• _Task details_
Working line by line, output the entries below exactly as they appear.

• _Extracted information_

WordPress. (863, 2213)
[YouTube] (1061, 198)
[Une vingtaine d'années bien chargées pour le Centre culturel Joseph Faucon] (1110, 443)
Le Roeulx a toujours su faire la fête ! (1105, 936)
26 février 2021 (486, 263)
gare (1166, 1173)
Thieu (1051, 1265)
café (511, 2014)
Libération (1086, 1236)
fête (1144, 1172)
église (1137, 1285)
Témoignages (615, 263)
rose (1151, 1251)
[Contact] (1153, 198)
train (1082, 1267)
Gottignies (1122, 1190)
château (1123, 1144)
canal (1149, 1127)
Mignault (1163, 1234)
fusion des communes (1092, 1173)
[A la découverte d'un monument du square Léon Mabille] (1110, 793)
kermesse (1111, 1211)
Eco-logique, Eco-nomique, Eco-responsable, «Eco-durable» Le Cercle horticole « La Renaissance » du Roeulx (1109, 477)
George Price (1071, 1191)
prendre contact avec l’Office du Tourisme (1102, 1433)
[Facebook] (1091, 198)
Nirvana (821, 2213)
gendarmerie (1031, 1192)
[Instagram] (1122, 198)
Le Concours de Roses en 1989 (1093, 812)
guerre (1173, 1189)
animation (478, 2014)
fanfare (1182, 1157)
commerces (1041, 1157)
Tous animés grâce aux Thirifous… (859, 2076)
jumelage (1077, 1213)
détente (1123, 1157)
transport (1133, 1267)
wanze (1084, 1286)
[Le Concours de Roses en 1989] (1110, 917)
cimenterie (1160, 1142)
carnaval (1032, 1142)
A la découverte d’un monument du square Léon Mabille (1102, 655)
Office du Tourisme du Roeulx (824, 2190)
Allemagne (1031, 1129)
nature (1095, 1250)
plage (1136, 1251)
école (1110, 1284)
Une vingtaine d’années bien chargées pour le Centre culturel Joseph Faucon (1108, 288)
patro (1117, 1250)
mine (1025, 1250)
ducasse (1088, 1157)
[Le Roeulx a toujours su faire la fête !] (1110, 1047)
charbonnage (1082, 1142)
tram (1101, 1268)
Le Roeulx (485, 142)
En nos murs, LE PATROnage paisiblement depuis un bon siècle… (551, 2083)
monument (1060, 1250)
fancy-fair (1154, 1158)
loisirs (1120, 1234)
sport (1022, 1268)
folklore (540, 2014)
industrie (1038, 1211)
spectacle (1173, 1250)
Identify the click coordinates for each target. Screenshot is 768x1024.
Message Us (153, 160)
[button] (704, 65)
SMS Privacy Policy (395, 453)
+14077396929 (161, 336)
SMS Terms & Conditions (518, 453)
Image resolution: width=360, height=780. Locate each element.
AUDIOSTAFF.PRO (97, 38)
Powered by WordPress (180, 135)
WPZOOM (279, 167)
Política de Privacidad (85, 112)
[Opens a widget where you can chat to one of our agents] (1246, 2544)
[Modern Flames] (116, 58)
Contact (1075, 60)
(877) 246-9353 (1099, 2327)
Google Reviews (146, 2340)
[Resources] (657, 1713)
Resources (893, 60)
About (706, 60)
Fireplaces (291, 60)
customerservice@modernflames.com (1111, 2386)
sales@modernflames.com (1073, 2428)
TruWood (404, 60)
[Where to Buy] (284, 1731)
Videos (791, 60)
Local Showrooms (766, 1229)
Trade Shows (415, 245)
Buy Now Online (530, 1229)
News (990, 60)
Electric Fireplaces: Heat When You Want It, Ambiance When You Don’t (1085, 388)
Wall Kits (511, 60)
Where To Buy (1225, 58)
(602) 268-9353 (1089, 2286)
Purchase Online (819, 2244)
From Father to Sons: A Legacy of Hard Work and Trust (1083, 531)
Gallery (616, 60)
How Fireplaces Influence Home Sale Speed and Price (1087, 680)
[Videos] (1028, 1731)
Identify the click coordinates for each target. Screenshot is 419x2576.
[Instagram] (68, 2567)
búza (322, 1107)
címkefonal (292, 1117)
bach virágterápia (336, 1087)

• _Solution to the problem_
WordPress. (863, 2213)
[YouTube] (1061, 198)
[Une vingtaine d'années bien chargées pour le Centre culturel Joseph Faucon] (1110, 443)
Le Roeulx a toujours su faire la fête ! (1105, 936)
26 février 2021 (486, 263)
gare (1166, 1173)
Thieu (1051, 1265)
café (511, 2014)
Libération (1086, 1236)
fête (1144, 1172)
église (1137, 1285)
Témoignages (615, 263)
rose (1151, 1251)
[Contact] (1153, 198)
train (1082, 1267)
Gottignies (1122, 1190)
château (1123, 1144)
canal (1149, 1127)
Mignault (1163, 1234)
fusion des communes (1092, 1173)
[A la découverte d'un monument du square Léon Mabille] (1110, 793)
kermesse (1111, 1211)
Eco-logique, Eco-nomique, Eco-responsable, «Eco-durable» Le Cercle horticole « La Renaissance » du Roeulx (1109, 477)
George Price (1071, 1191)
prendre contact avec l’Office du Tourisme (1102, 1433)
[Facebook] (1091, 198)
Nirvana (821, 2213)
gendarmerie (1031, 1192)
[Instagram] (1122, 198)
Le Concours de Roses en 1989 (1093, 812)
guerre (1173, 1189)
animation (478, 2014)
fanfare (1182, 1157)
commerces (1041, 1157)
Tous animés grâce aux Thirifous… (859, 2076)
jumelage (1077, 1213)
détente (1123, 1157)
transport (1133, 1267)
wanze (1084, 1286)
[Le Concours de Roses en 1989] (1110, 917)
cimenterie (1160, 1142)
carnaval (1032, 1142)
A la découverte d’un monument du square Léon Mabille (1102, 655)
Office du Tourisme du Roeulx (824, 2190)
Allemagne (1031, 1129)
nature (1095, 1250)
plage (1136, 1251)
école (1110, 1284)
Une vingtaine d’années bien chargées pour le Centre culturel Joseph Faucon (1108, 288)
patro (1117, 1250)
mine (1025, 1250)
ducasse (1088, 1157)
[Le Roeulx a toujours su faire la fête !] (1110, 1047)
charbonnage (1082, 1142)
tram (1101, 1268)
Le Roeulx (485, 142)
En nos murs, LE PATROnage paisiblement depuis un bon siècle… (551, 2083)
monument (1060, 1250)
fancy-fair (1154, 1158)
loisirs (1120, 1234)
sport (1022, 1268)
folklore (540, 2014)
industrie (1038, 1211)
spectacle (1173, 1250)
Identify the click coordinates for each target. Screenshot is 768x1024.
Message Us (153, 160)
[button] (704, 65)
SMS Privacy Policy (395, 453)
+14077396929 (161, 336)
SMS Terms & Conditions (518, 453)
Image resolution: width=360, height=780. Locate each element.
AUDIOSTAFF.PRO (97, 38)
Powered by WordPress (180, 135)
WPZOOM (279, 167)
Política de Privacidad (85, 112)
[Opens a widget where you can chat to one of our agents] (1246, 2544)
[Modern Flames] (116, 58)
Contact (1075, 60)
(877) 246-9353 (1099, 2327)
Google Reviews (146, 2340)
[Resources] (657, 1713)
Resources (893, 60)
About (706, 60)
Fireplaces (291, 60)
customerservice@modernflames.com (1111, 2386)
sales@modernflames.com (1073, 2428)
TruWood (404, 60)
[Where to Buy] (284, 1731)
Videos (791, 60)
Local Showrooms (766, 1229)
Trade Shows (415, 245)
Buy Now Online (530, 1229)
News (990, 60)
Electric Fireplaces: Heat When You Want It, Ambiance When You Don’t (1085, 388)
Wall Kits (511, 60)
Where To Buy (1225, 58)
(602) 268-9353 (1089, 2286)
Purchase Online (819, 2244)
From Father to Sons: A Legacy of Hard Work and Trust (1083, 531)
Gallery (616, 60)
How Fireplaces Influence Home Sale Speed and Price (1087, 680)
[Videos] (1028, 1731)
Identify the click coordinates for each target. Screenshot is 419x2576.
[Instagram] (68, 2567)
búza (322, 1107)
címkefonal (292, 1117)
bach virágterápia (336, 1087)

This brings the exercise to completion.